An 8" Sgt. Slaughter figure was made by LJN. Slaughter had a contract dispute with the WWF over merchandising, and left the company. The figure was never released to stores and was instead purchased by Hasbro. Hasbro then made the 8" Sarge figure available as a mail order tie-in with their G.I. Joe action figure line. Slaughter was shipped in a plastic bag which had a chemical reaction with the unpainted portions of the rubber. The result was green spots that plague most Slaughter figures. The first design of the figure was a re-molded body of Jimmy Snuka.

There were two prominent misspellings on the red stickers affixed to the figures' packaging. Vince McMahon's name was spelled "Vince McMann" and Bret Hart's was spelled "Brett Hart", though Hart's wasn't really an error as "Brett" was the spelling used on every episode of Championship Wrestling.

LJN released several different Hulkamania exercise sets for boys in 1985, and was advertised as a complete exercise program for boys. Despite being linked to Hogan, TV commercials featured rival wrestler Paul Orndorff.
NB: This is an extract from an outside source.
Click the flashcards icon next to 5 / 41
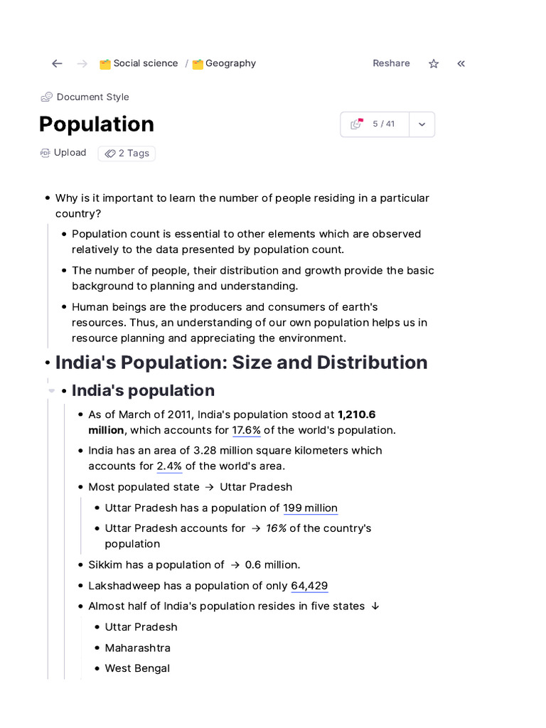coord(357,124)
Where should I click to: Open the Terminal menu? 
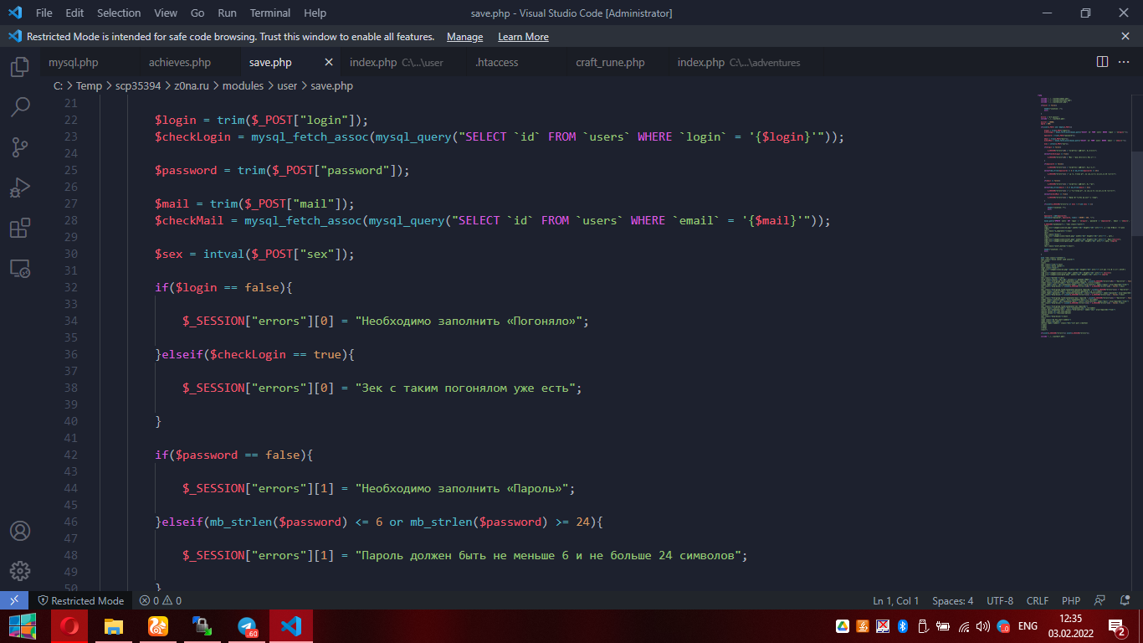coord(270,13)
The five exercise sets released were:

===Deluxe Hulkamania Workout Set===
- 40-minute exercise cassette tape, titled "Workout Set 40 Minute Audio Program"
- Two pre-weighted 3 lb (1.4 kg) blue dumbbells
- Professional jump rope with swivel handles
- Large (facsimile) autographed Hulk Hogan poster with workout instructions, titled "Workout Chart"
- One super hand grip squeezer
- One "Hulkster" headband
- Two wrist sweat bands

===Deluxe Hulkamania Barbell Workout Set===
- 40-minute exercise cassette tape, titled "Barbell Set 40 Minute Audio Program"
- Total of 17 lbs (7.7 kg) lifting weight; Two 5 lb (2.3 kg) blue weights; Two 2.5 lb (1.1 kg) blue weights
- Two barbell clamps
- One 2 lb (0.9 kg) chrome plated bar
- Large (facsimile) autographed Hulk Hogan poster with workout instructions, titled "Barbell Set"
- One "Hulkster" headband

===Hulkamania Dumbbell Workout Set===
- 40-minute exercise cassette tape, titled "Dumbell Set 40 Minute Audio Program"
- Two pre-weighted 3 lb (1.4 kg) blue dumbbells
- One "Hulkster" headband
- Large (facsimile) autographed Hulk Hogan poster with workout instructions, titled "Workout Chart"
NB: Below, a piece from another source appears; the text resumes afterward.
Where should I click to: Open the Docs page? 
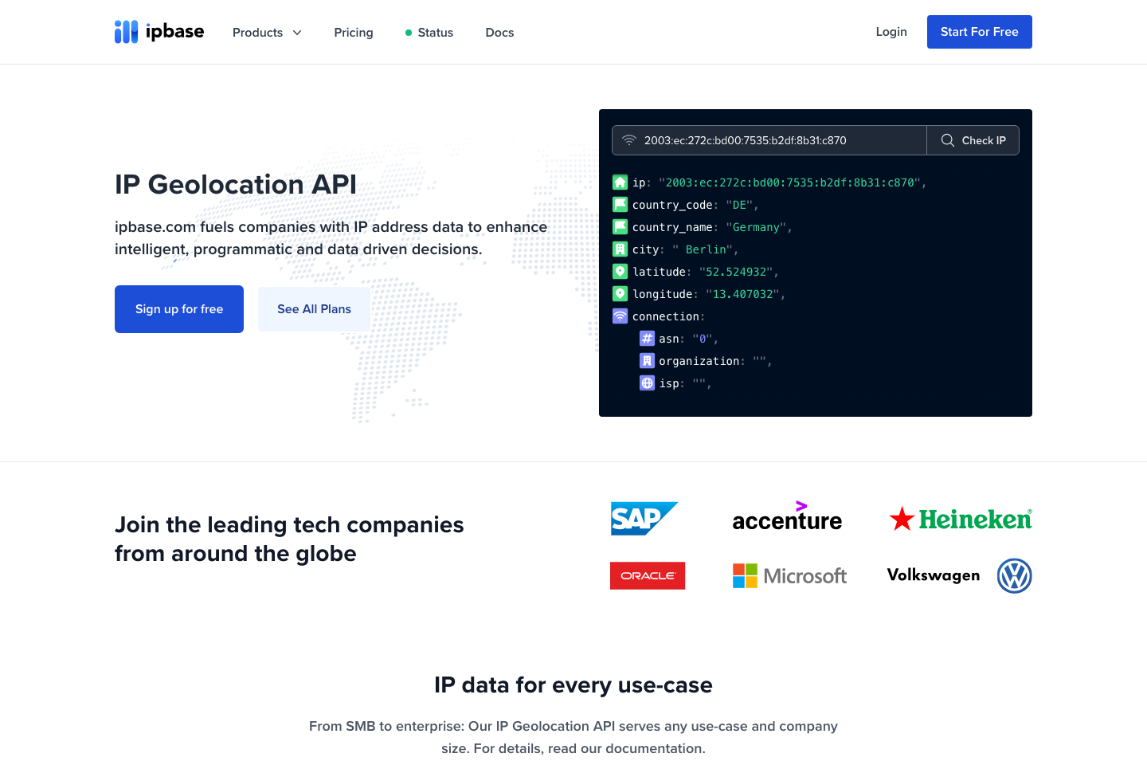(x=499, y=33)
===Hulkamania Swivel Handle Jumprope Set===
- Professional jump rope with swivel handles
- One "Hulkster" headband

===Hulkamania Power Hand Grip Set===
- Two super hand grip squeezers
- One "Hulkster" headband

A Hulkamania "Workout Kit" was released in 1987, that featured the 1985 LJN "Hulkster" headband, a 2 fl oz bottle of shampoo and a bar of soap with a sticker of Hulk Hogan affixed on top of the soap; however, this set was not produced and distributed by LJN. It was produced and distributed by the G.T. Fulford Co., Ltd in Canada.

The original "Sling 'Em-Fling 'Em Wrestling Ring" was recalled on November 4, 1991, due to 4 cases of children seriously injuring themselves falling on the corner ring posts. In one of those cases, a plastic ring post penetrated the child's body causing serious injury. The posts were made of hard plastic and would not budge much, if at all when fallen or stepped on. 1.4 million rings were sold. The rights to the ring were purchased by the toy company Jakks Pacific and it was re-released as The Monster Ring in the '90s. Protective caps were attached to the posts for added safety.